Anyways for drain, waste, and vent they are allowed to run a common vent. They can wet vent the lav and tub and tie it in with the next floors wet vent. This way is much easier than having to vent every fixture and have separate vent lines all the way up. Probably saves thousands of feet of pipe too and numerous fittings.
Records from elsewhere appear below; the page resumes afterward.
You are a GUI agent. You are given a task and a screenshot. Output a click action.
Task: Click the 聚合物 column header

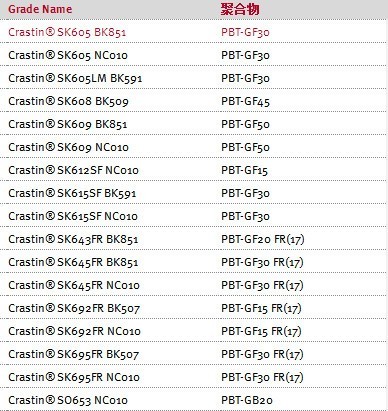point(240,9)
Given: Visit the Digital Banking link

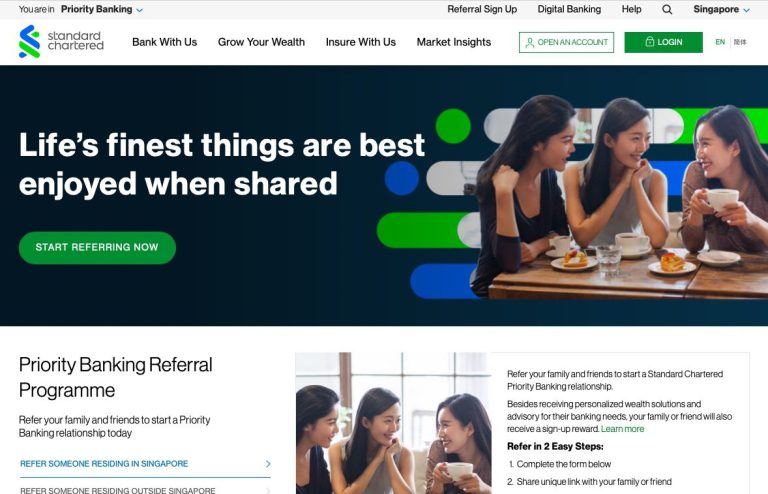Looking at the screenshot, I should (569, 9).
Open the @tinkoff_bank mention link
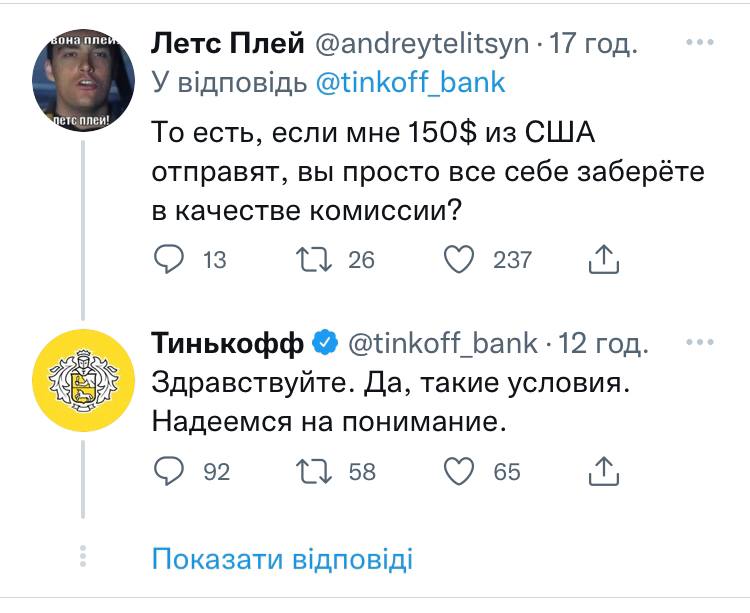Image resolution: width=750 pixels, height=613 pixels. [x=410, y=83]
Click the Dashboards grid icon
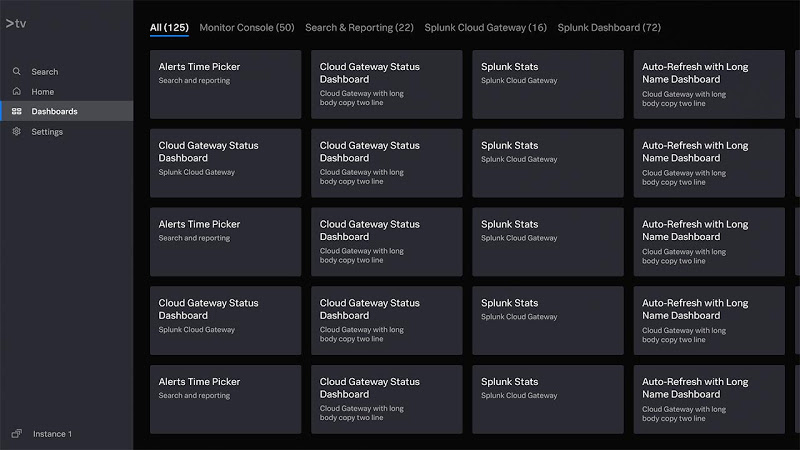 coord(16,111)
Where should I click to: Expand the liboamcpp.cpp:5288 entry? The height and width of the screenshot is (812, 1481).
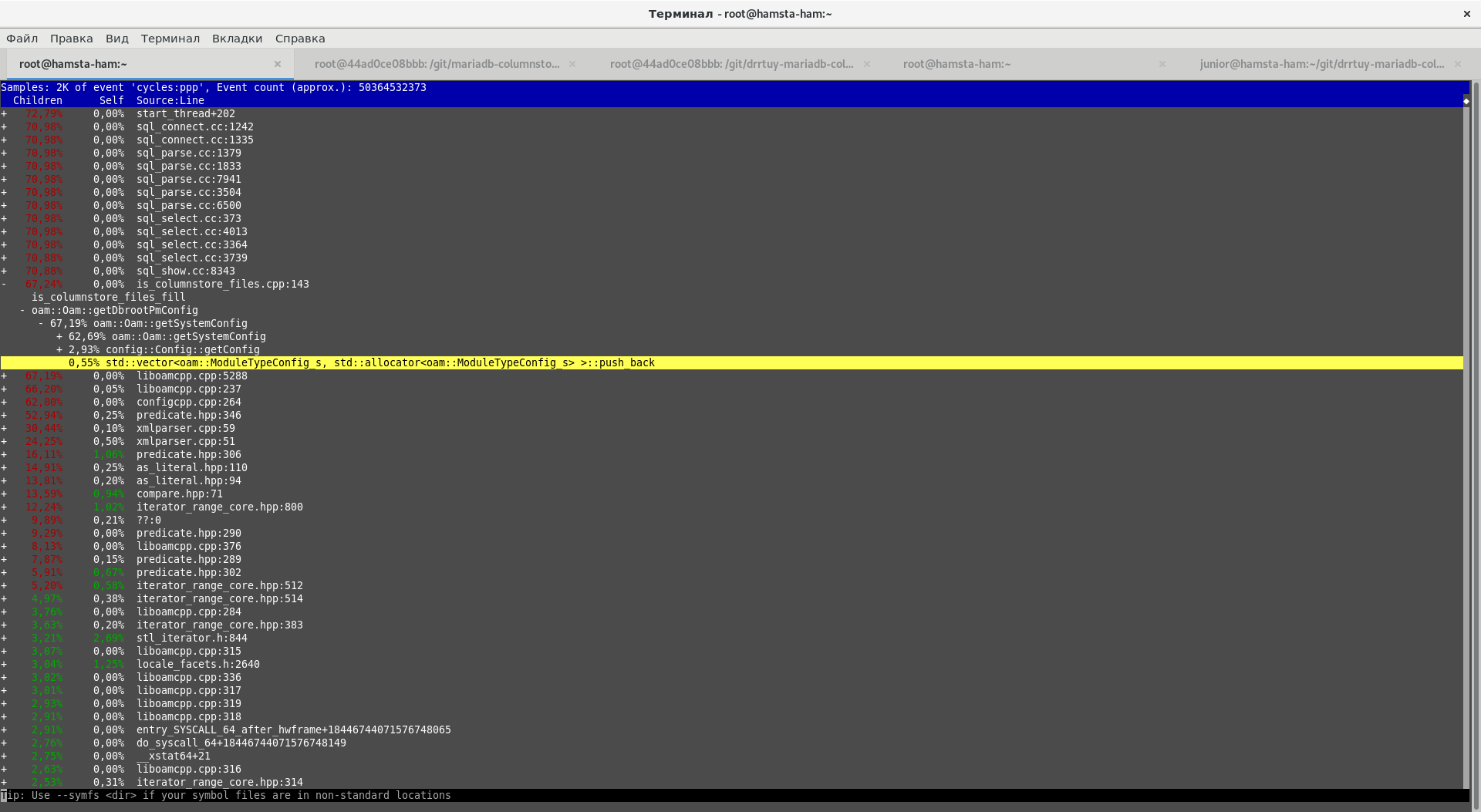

Anyone else run stuff this way. 

We follow the Uniform plumbing code and are only allowed to wet vent one lav. two if they are back to back.


----------



## ToUtahNow (Jul 19, 2008)

invictus said:


> So I was in North Dakota viewing a job my dad has going on in Fargo. It is a 4 story 100 unit Holiday Inn.
> 
> Anyways for drain, waste, and vent they are allowed to run a common vent. They can wet vent the lav and tub and tie it in with the next floors wet vent. This way is much easier than having to vent every fixture and have separate vent lines all the way up. Probably saves thousands of feet of pipe too and numerous fittings.
> 
> ...


You may want to check UPC 908.4 (Bathroom Wet Venting).

Mark


----------



## user4 (Jun 12, 2008)

We can't wet vent anything, and continous wastes on double bowl kitchen sinks are only allowed in single family homes, in multi family buildings each bowl has to have it's own vented waste opening.


----------



## invictus (Jan 19, 2009)

ToUtahNow said:


> You may want to check UPC 908.4 (Bathroom Wet Venting).
> 
> Mark



Sioux Falls, SD is stricter than UPC. I forgot to mention that.


----------